OK. Lets drop it then. It wasn't really supported earlier (not for more
than 10 bytes anyway). So it shouldn't regress anything.

> Mark> Is the really just (1u << (8 * 8 - 7 * 9)) - 1 = (1u << 1) - 1 = 1
> Mark> So we are really only interested in the lowest bit?
> 
> Yeah.  We could hard-code that if you prefer, but I wrote it this way to
> pretend that maybe the types in the code would be changed (widened) some
> day.

I would like at least a comment. It took me a while to see it really
was just 1, and it might not be immediately clear why that is the
correct value.

> > > +  if (unlikely (value == UINT64_MAX))
> > > +    return INT64_MAX;
> 
> Mark> Here you need to help me out a bit, wouldn't UINT64_MAX also be the
> Mark> representation of -1?
> 
> Yes.  Normally in sleb128 I guess -1 would be written {0x7f}.  However
> one could write it with any number of 0xff prefix bytes first.  This
> weirdness is one reason I changed my mind on handling over-long leb128
> sequences.
> 
> I guess the only solution here is to write 2 copies of each function.

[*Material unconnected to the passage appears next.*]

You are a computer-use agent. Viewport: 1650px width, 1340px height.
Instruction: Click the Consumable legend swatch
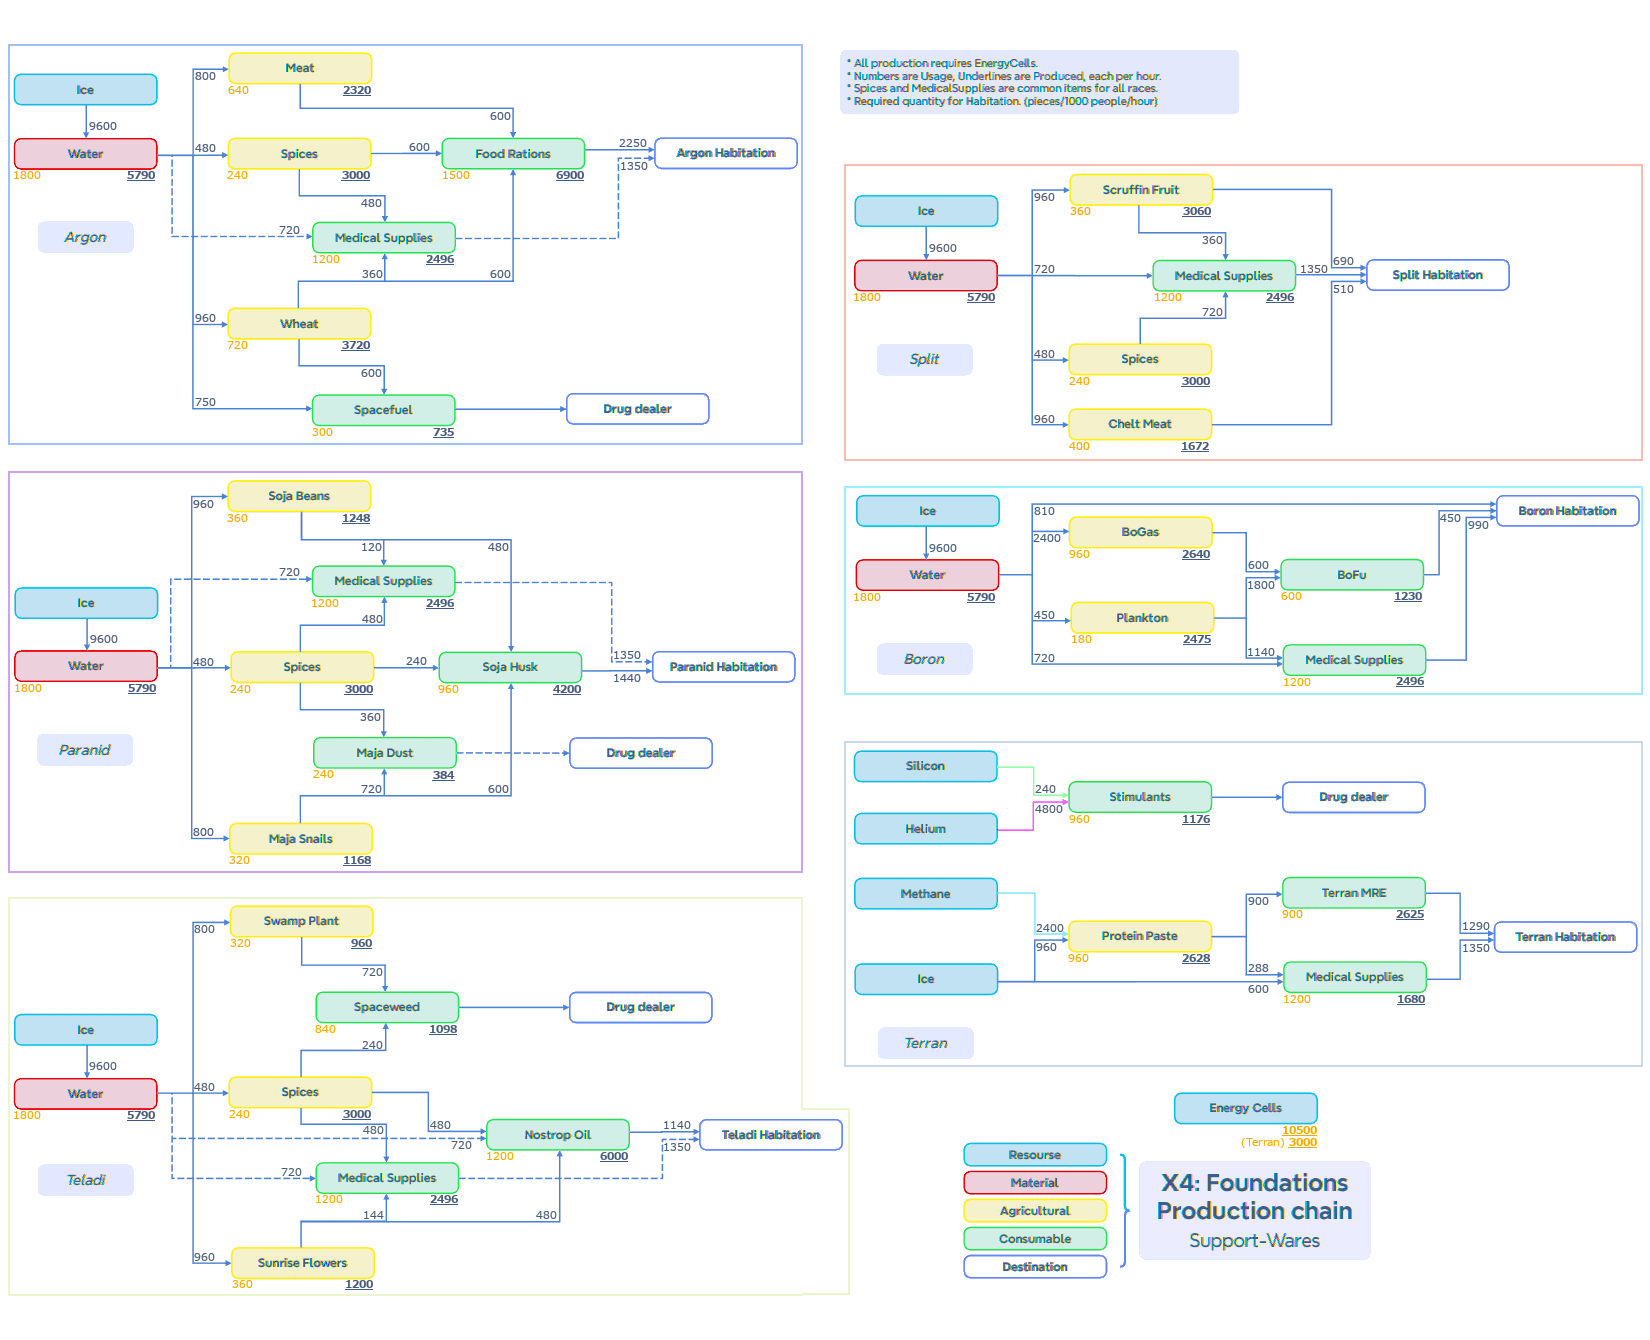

That is what I would do, simply because I get headaches when trying to
reason about these kind of signed/unsigned conversions. Of course you
would still have some of that in the sleb128 variant because you'll
have to use unsigned arithmetic and cast to signed at the end.

> Mark> But what I don't fully understand is how this works with a
> "padded"
> Mark> leb128, won't we possibly forget to negate in that case?
> 
> It isn't clear to me what to do when a sleb128 specifies more than 64
> bits.  Another reason perhaps to avoid this area.

There is not much we can do, except flag it as overflow. Any constant
value in DWARF that represents a > 64bit value is problematic (see for
example the DWARF5 DW_FROM_data16, which the spec claims is a
"constant", but we have to treat it as block form).